What this task involves: Among the records, find the lines that hold the string "computer" and return them.

[Materials provided]

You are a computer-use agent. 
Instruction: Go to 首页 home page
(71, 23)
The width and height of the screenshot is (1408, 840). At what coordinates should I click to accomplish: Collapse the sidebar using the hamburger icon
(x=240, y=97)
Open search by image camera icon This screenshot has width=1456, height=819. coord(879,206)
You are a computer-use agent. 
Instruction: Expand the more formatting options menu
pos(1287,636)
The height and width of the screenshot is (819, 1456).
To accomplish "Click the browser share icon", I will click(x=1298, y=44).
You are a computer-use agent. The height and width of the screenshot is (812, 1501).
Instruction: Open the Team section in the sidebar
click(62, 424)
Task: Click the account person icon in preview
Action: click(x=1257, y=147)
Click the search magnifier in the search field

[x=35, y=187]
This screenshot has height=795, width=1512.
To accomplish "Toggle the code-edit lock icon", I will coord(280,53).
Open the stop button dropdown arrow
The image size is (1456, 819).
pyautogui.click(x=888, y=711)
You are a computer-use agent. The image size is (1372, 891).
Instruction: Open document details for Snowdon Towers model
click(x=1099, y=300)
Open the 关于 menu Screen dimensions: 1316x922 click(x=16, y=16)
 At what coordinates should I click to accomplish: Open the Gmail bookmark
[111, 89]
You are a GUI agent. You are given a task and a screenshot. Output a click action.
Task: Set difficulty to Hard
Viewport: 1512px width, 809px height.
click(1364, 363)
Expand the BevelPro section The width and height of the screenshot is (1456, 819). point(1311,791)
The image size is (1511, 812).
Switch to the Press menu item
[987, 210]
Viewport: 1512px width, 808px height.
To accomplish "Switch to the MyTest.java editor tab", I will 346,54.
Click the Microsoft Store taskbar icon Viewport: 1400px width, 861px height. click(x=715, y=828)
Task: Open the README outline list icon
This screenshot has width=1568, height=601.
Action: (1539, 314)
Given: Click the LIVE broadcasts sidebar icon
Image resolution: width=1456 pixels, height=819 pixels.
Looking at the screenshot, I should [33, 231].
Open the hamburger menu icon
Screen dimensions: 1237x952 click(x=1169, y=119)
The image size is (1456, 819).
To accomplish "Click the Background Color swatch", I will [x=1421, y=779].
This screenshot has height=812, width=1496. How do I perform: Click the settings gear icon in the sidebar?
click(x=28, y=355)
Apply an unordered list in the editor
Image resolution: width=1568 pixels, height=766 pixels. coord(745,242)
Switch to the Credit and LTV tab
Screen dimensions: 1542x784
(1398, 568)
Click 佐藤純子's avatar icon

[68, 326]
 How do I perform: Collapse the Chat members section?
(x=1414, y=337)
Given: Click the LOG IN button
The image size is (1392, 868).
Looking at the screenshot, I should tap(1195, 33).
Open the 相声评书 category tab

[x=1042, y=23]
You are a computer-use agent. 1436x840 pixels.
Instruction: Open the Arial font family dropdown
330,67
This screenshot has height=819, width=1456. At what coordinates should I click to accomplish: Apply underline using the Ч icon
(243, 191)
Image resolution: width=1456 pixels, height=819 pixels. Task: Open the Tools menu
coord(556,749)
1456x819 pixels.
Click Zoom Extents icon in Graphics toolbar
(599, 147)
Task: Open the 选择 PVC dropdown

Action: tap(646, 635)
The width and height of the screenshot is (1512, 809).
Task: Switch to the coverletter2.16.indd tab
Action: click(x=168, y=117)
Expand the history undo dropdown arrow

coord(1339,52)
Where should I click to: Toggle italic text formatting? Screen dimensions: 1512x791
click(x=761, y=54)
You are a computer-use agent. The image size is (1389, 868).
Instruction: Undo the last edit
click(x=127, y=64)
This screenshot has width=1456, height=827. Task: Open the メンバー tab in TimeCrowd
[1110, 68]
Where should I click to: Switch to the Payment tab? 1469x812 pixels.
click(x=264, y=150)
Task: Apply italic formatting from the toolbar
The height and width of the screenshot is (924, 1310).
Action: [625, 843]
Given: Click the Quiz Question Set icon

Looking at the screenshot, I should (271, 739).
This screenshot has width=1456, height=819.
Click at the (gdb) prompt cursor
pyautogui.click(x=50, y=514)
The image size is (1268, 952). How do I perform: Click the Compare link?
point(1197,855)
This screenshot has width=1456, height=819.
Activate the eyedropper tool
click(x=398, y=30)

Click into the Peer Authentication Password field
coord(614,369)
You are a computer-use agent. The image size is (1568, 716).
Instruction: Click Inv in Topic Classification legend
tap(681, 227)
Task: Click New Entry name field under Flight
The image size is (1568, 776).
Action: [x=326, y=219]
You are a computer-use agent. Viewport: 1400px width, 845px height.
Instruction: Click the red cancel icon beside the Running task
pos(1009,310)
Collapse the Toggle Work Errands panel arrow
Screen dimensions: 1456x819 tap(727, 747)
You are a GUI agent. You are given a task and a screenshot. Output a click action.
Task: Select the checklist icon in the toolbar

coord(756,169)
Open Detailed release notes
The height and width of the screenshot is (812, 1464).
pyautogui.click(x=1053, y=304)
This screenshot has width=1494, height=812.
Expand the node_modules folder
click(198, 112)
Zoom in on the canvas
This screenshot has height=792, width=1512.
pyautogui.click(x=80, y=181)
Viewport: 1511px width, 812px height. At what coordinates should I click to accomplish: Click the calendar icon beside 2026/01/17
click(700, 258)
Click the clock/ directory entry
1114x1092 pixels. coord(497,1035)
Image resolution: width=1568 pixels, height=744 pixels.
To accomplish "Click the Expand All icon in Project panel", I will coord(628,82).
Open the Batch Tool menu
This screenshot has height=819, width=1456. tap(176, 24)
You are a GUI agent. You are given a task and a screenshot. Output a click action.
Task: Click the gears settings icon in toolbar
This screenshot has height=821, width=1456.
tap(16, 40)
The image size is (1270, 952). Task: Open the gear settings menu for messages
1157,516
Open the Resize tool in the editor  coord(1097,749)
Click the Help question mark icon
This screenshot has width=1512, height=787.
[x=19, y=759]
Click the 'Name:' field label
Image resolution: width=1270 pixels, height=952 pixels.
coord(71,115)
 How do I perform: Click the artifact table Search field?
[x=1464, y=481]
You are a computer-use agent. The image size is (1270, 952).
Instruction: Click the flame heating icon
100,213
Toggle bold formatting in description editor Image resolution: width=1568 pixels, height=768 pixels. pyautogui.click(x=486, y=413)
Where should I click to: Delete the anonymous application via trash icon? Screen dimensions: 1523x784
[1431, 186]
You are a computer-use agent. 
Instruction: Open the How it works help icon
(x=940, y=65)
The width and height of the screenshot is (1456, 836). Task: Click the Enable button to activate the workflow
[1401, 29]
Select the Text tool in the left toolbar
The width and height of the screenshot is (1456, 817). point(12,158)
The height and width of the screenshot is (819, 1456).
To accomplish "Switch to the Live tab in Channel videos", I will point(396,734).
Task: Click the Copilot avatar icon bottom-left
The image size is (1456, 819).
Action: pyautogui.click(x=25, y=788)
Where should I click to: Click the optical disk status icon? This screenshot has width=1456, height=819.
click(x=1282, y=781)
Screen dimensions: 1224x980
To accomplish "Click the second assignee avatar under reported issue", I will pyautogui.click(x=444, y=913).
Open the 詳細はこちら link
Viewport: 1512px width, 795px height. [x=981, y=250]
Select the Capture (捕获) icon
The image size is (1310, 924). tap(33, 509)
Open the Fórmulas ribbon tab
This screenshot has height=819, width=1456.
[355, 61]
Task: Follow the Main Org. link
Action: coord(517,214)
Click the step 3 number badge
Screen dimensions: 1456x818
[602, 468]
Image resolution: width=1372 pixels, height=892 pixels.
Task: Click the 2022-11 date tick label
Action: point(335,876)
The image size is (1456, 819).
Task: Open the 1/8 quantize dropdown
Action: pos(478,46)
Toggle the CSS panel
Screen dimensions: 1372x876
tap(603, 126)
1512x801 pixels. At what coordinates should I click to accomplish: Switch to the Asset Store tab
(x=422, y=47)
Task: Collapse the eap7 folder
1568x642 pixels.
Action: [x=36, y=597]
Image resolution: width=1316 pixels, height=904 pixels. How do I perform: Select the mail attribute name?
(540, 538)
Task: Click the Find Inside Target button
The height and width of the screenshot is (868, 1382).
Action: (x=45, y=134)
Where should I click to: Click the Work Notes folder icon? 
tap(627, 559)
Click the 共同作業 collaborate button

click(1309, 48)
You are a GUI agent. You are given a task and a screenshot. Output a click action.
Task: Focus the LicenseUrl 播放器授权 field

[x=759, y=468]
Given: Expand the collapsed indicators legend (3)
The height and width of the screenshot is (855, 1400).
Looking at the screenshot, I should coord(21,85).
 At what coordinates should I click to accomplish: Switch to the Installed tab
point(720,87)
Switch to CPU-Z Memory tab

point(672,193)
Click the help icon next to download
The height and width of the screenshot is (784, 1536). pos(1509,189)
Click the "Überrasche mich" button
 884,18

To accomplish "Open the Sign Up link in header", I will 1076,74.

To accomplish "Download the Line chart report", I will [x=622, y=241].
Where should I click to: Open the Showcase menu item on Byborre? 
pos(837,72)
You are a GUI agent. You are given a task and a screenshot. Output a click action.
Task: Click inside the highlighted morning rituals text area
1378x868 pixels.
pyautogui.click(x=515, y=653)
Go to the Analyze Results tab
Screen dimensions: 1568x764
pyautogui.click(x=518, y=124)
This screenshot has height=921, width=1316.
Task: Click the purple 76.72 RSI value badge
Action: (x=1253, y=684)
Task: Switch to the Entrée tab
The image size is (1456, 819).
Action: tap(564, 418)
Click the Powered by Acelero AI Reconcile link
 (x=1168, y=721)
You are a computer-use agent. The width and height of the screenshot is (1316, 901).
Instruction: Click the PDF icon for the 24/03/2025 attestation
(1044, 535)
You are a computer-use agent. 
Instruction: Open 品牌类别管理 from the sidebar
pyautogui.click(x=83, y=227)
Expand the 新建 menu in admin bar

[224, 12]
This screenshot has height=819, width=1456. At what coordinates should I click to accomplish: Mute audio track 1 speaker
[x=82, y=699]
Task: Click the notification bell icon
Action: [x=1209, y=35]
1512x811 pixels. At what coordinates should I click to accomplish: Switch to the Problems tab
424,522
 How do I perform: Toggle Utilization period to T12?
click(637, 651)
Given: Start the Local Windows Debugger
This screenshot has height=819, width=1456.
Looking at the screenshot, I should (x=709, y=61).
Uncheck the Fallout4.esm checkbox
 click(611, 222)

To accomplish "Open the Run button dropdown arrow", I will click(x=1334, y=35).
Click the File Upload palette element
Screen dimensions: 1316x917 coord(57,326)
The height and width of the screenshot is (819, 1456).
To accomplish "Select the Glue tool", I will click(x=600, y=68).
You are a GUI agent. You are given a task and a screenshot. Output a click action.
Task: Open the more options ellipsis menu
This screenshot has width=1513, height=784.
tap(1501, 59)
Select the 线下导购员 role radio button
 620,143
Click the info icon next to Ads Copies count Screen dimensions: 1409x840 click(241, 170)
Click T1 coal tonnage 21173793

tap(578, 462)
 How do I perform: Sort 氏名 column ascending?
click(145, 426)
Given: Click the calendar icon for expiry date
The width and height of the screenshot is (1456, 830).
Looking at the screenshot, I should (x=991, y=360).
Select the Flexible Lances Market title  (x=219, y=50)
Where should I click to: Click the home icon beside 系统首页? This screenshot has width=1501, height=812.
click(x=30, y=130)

[/Materials provided]

The completed task:
You are a computer-use agent. 
You are a computer-use agent. 
You are a computer-use agent. The height and width of the screenshot is (812, 1501).
You are a computer-use agent. The image size is (1372, 891).
You are a computer-use agent. 1436x840 pixels.
You are a computer-use agent. The image size is (1389, 868).
You are a computer-use agent. The image size is (1568, 716).
You are a computer-use agent. Viewport: 1400px width, 845px height.
You are a computer-use agent. The image size is (1270, 952).
You are a computer-use agent. 
You are a computer-use agent. The width and height of the screenshot is (1316, 901).
You are a computer-use agent. 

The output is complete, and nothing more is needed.